As the firm celebrates it’s 90th birthday, some of our former partners reflect on their experiences:
“When I joined the firm nearly 44 years ago,
there wasn’t a computer to be seen. We
used paper, pencils and calculators (the best equipment available at the time) although quill pens had already gone the way of the Daily Herald! So I have to say that the biggest change in my time was going from that to current technology. These days I only use a pen to sign rare letters and that’s if I can’t send an email.
There have been many other changes too. I qualified as an accountant in 1975 and
whilst qualifying is still enormously challenging, the exams are now modular so it’s no longer a question of pass or fail. For today’s trainees, piecemeal retakes slightly ease the pressure. Compliance has increased to a far more onerous and complex level; auditing has progressed out of all recognition; remote and flexible working has transformed the work/life balance and the way we organise the firm has been streamlined to provide a much smoother service for clients. It is almost unbelievable that I’ve been with the firm
for half of its entire existence and seen so many changes. I’m proud of that.”
“I joined the firm as a junior partner, in 1972, following the acquisition of Walker Newman. Reflecting on Lubbock Fine’s international credentials, it was Harry Lubbock’s political views that initially led the firm to become active overseas. The firm then audited the International Trade Companies, established by the Soviet Union and other Eastern Block countries, to trade in the UK. Another of the eponymous partners, Phil Fine, had different international credentials through dealing with the USA and representing international artists. Through these international assignments, Lubbock Fine was a founder member of Russell Bedford International. The network is now a market leader with worldwide representation. All of these steps have led into the firm’s own global footprint. On a personal note, I was fortunate to manage the firm from the early noughties until 2010 and retired as a partner in 2014. The international foundations of Lubbock Fine continue to influence the firm’s development.”
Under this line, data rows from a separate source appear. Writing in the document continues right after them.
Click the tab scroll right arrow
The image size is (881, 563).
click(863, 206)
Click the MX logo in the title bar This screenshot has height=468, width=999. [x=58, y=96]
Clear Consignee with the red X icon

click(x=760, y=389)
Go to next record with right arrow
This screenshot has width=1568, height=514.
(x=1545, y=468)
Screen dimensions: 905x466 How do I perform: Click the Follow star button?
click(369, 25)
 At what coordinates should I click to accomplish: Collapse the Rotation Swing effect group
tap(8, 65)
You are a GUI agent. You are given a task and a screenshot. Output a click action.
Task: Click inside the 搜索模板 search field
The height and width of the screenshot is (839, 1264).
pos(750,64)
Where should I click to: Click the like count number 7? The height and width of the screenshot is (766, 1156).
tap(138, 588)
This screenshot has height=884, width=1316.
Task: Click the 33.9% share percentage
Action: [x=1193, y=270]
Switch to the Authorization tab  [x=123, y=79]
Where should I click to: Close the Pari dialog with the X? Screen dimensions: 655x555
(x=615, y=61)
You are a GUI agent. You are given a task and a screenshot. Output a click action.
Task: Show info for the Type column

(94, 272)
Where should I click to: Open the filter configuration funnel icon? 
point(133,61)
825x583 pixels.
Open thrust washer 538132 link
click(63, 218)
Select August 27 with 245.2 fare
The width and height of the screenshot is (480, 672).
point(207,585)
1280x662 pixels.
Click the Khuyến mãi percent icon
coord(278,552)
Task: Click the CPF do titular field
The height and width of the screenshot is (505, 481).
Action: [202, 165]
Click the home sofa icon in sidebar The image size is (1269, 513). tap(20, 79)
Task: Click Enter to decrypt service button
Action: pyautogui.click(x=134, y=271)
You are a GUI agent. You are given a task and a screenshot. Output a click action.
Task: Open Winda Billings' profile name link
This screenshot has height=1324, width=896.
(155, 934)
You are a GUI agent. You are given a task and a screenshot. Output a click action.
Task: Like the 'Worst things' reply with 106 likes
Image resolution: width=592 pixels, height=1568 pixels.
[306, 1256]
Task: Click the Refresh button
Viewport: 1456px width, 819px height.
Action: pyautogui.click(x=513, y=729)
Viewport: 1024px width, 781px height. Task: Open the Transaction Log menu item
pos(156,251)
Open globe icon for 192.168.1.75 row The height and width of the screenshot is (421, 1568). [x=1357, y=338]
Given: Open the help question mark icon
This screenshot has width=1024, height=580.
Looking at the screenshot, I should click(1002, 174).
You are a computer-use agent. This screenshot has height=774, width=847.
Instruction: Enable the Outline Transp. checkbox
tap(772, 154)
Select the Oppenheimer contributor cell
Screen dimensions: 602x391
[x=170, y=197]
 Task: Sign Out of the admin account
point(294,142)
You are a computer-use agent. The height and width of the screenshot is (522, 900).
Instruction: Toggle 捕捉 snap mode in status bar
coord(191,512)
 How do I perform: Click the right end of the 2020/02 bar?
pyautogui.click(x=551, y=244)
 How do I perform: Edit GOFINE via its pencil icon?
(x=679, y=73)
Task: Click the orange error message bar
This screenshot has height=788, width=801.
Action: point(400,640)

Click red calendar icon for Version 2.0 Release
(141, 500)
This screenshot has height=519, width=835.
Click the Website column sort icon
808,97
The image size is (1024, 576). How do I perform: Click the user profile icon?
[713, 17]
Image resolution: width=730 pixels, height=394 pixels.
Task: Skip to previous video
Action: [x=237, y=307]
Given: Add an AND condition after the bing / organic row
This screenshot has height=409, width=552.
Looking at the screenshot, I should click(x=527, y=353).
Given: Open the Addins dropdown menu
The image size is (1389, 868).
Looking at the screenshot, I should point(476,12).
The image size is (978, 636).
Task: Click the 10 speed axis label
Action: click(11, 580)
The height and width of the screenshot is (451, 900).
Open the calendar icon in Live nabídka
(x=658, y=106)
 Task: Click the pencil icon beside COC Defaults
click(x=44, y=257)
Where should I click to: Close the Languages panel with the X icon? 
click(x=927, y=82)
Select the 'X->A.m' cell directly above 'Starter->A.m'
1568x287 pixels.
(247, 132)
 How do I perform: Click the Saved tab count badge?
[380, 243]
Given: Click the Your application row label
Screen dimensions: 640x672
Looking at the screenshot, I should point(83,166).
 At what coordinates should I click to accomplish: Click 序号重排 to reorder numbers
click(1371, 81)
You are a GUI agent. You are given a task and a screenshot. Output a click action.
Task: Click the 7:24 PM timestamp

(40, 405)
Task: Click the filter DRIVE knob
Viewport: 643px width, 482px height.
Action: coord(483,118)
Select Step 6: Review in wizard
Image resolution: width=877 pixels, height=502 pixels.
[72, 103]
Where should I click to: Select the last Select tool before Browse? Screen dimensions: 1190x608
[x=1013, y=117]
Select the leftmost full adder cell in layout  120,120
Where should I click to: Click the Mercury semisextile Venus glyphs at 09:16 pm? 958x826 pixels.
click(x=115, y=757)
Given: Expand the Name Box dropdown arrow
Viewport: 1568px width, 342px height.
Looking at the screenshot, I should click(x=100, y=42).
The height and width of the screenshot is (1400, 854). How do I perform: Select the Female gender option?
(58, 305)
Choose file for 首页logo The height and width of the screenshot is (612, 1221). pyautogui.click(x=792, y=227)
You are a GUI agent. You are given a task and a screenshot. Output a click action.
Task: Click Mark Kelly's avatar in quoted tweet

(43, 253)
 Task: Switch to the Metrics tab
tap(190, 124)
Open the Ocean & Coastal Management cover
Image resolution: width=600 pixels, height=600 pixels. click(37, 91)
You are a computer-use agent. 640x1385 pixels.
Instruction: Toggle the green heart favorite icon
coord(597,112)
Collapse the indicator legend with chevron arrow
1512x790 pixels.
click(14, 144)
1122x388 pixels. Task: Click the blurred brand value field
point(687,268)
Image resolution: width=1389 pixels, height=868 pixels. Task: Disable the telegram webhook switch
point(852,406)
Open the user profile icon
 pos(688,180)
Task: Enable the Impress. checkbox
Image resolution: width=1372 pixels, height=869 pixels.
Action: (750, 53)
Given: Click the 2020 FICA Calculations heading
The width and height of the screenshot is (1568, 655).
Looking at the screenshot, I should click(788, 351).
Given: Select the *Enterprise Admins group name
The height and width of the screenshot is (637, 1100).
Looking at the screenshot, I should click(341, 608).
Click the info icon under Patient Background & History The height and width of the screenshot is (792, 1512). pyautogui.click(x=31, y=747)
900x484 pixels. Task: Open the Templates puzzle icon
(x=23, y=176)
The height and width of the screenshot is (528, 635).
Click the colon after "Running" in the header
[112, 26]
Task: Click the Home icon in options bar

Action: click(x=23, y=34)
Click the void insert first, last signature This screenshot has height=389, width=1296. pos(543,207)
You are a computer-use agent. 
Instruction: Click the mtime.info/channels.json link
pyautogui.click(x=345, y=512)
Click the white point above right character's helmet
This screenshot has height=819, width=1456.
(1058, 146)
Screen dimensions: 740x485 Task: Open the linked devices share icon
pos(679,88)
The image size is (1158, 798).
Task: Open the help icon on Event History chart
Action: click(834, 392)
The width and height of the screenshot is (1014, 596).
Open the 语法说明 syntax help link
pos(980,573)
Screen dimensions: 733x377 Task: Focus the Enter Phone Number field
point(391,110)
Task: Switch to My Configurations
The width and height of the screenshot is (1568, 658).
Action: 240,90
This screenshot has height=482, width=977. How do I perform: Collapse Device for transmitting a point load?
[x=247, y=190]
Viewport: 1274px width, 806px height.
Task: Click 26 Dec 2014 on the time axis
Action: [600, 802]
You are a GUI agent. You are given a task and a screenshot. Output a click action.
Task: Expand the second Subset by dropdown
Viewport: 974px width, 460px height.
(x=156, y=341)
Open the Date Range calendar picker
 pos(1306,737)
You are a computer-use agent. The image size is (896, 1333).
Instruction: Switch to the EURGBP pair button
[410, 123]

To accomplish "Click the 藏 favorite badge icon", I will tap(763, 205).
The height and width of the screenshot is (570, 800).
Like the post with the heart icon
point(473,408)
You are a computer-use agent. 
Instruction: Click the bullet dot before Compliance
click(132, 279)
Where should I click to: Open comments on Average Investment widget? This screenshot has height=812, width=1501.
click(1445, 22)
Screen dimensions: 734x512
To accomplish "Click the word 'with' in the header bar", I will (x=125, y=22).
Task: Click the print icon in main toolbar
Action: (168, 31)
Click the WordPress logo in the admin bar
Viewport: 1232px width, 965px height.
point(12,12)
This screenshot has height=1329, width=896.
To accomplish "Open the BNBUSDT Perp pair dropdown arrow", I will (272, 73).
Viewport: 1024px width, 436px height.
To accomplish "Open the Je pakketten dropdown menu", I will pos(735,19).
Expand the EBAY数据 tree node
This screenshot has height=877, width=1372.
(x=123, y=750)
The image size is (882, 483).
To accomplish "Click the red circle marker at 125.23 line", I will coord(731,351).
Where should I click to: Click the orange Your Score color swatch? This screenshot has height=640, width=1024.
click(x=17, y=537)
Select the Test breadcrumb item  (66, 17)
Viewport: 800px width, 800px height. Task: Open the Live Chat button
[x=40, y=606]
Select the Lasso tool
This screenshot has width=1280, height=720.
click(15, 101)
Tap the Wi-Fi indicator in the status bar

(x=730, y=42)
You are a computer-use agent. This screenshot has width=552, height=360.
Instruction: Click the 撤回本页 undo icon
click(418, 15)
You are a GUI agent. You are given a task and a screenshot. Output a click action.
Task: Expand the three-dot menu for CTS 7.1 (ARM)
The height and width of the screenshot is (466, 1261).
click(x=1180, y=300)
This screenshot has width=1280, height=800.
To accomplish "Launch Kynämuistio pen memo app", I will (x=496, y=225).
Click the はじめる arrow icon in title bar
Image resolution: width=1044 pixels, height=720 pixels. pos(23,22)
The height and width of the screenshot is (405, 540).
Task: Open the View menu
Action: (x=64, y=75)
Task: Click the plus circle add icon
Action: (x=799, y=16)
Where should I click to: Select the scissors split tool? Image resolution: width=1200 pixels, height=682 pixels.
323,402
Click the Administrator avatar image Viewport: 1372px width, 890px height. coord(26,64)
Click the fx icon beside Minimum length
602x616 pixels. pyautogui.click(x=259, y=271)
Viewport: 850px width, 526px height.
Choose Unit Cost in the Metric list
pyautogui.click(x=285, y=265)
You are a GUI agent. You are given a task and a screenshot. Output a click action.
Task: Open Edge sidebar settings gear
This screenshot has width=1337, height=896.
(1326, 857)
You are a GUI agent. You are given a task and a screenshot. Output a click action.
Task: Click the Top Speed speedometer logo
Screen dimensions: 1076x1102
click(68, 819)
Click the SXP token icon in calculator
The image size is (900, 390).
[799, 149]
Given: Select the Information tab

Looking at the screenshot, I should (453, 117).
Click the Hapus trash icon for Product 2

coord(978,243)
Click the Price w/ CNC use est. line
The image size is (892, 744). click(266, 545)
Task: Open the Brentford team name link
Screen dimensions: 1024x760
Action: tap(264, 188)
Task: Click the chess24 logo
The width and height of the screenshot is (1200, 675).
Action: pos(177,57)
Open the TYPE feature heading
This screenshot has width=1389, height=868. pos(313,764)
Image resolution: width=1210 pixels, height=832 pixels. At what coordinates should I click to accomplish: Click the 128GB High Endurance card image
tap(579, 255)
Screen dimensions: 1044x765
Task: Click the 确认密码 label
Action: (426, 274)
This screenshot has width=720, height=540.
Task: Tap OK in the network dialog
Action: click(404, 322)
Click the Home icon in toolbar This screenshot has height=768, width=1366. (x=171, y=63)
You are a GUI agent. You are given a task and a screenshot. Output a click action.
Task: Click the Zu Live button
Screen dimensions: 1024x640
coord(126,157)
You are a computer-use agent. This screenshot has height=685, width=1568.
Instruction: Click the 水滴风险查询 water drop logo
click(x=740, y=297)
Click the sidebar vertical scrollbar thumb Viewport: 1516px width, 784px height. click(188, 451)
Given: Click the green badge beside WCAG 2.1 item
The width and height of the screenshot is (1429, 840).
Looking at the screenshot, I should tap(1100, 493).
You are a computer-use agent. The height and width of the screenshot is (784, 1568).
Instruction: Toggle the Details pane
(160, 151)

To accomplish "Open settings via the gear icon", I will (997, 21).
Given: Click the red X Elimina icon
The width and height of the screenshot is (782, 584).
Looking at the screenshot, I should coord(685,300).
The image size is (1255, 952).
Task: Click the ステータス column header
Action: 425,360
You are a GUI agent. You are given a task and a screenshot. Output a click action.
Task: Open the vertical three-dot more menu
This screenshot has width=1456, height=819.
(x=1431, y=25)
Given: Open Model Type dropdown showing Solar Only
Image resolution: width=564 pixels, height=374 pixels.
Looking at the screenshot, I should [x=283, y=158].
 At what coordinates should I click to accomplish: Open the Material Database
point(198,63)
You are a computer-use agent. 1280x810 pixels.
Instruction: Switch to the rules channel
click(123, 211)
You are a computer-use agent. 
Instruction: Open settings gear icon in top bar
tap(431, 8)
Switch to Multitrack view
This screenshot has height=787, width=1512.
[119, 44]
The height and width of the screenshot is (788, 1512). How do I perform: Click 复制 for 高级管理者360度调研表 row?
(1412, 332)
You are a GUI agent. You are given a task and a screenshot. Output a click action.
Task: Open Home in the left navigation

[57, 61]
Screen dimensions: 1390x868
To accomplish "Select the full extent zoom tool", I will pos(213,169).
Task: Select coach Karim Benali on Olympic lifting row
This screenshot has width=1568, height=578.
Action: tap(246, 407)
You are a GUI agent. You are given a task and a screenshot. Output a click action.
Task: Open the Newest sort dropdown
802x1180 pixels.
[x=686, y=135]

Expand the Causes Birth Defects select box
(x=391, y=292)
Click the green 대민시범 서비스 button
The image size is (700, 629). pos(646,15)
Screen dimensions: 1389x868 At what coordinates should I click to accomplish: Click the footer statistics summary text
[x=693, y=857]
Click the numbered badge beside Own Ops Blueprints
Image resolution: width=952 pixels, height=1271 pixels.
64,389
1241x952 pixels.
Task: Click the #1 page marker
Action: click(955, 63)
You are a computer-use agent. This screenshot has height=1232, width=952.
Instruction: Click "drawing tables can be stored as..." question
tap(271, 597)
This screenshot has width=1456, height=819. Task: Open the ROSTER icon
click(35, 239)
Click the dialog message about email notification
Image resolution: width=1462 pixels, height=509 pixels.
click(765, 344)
“I signed articles with Lubbock Fine in 1963, became a partner in 1967 and retired as a partner in 2007. How things changed in that period. The early days meant that much of my time was spent dealing with the accounts and audit of publicly quoted companies but that work is almost all with the Big-4 now. As a general practitioner, I dealt with a huge variety of different accounting and technical matters, very different from the specialisations that partners now develop. The UK financial world has moved on in that period through decimalisation to mechanised and then electronic accounting – from pencils to printouts – and now to paperless offices. And Lubbock Fine has moved on too – from Red Lion Street to Bedford Row, then City Forum and now St Paul’s Churchyard. Onwards and upwards!”